START EXCERPT PROVIDED

Re: segfaults building documentation when machine under load

Dmitri A. Sergatskov


On Tue, May 19, 2020 at 7:07 AM Andreas Weber <[hidden email]> wrote:
I'm not able to reproduce it with debugging symbols... but here is gdb
without without symbols:


How do you run gdb with parallel?

Dmitri.
--
Reply | Threaded
Open this post in threaded view
|

Re: segfaults building documentation when machine under load

John W. Eaton
Administrator
On 5/19/20 7:19 AM, Dmitri A. Sergatskov wrote:

>
>
> On Tue, May 19, 2020 at 7:07 AM Andreas Weber <[hidden email]
> <mailto:[hidden email]>> wrote:
>
>     I'm not able to reproduce it with debugging symbols... but here is gdb
>     without without symbols:
>
>
> How do you run gdb with parallel?

would enable core files (ulimit -c unlimited in bash) and run gdb on the
core file resulting from the crash.

Could you also try

   (gdb) thread apply all bt

to see whether that gives additional clues about the location and cause
of the crash?

jwe

Reply | Threaded
Open this post in threaded view
|

Re: segfaults building documentation when machine under load

Dmitri A. Sergatskov


On Tue, May 19, 2020 at 8:44 AM John W. Eaton <[hidden email]> wrote:
On 5/19/20 7:19 AM, Dmitri A. Sergatskov wrote:
>
>
> On Tue, May 19, 2020 at 7:07 AM Andreas Weber <[hidden email]
> <mailto:[hidden email]>> wrote:
>
>     I'm not able to reproduce it with debugging symbols... but here is gdb
>     without without symbols:
>
>
> How do you run gdb with parallel?

END EXCERPT PROVIDED
START SUPPLIED INFORMATION

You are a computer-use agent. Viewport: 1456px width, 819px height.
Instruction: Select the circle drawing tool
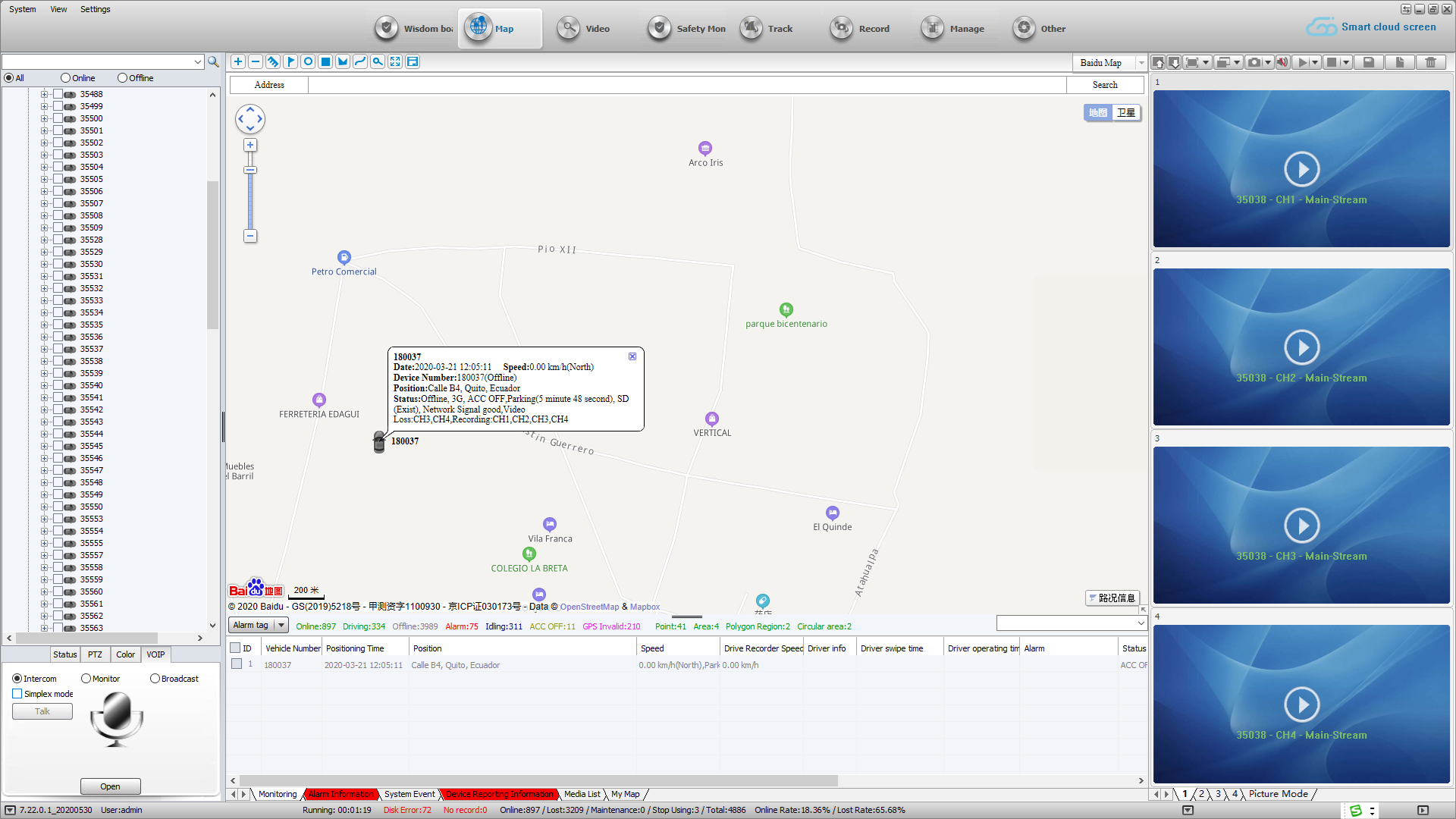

END SUPPLIED INFORMATION

**WORK INSTRUCTIONS**:
[a] In the thread about documentation build segfaults, reproduce the passage from "would enable core" up to and including "of the crash?" word for word.
[b] Answer these questions from the thread about documentation build segfaults:
(i) What role is listed under John W. Eaton's name?
(ii) Which gdb command does John W. Eaton ask to have tried?
(iii) At what day, date and time was the John W. Eaton message that Dmitri A. Sergatskov quotes sent?
[c] Please continue the thread about documentation build segfaults from the point where it stops.

**SOLVED TASKS**:
[a]
would enable core files (ulimit -c unlimited in bash) and run gdb on the
core file resulting from the crash.

Could you also try

   (gdb) thread apply all bt

to see whether that gives additional clues about the location and cause
of the crash?

[b]
(i) Administrator
(ii) thread apply all bt
(iii) Tue, May 19, 2020 at 8:44 AM

[c]
would enable core files (ulimit -c unlimited in bash) and run gdb on the
core file resulting from the crash.

Could you also try

   (gdb) thread apply all bt

to see whether that gives additional clues about the location and cause
of the crash?


I cannot reproduce the crash with parallel. I am still getting some kind of crash while building doc/.
With default compiler flags i get a coredump that appears completely useless:

Stack trace of thread 3125:
                                              #0  0x000000000a70756f n/a (n/a)
                                              #1  0x00007fa14eb3c9ae n/a (/home/dima/src/octave/gcc_def/libgui/.libs/liboctgui.so.6.0.0)
                                              #2  0x00007ffd98e0b660 n/a (n/a)

With "-O0 -ggdb3" no crash.
With "-O1 -ggdb3" or "-O2 -ggdb3" I do not get a coredump. The crash is something like:

/bin/sh run-octave --norc --silent --no-history --path /home/dima/src/octave/gcc_debug/../doc/interpreter/ --eval "splineimages ('doc/interpreter/', 'splinefit3', 'png');"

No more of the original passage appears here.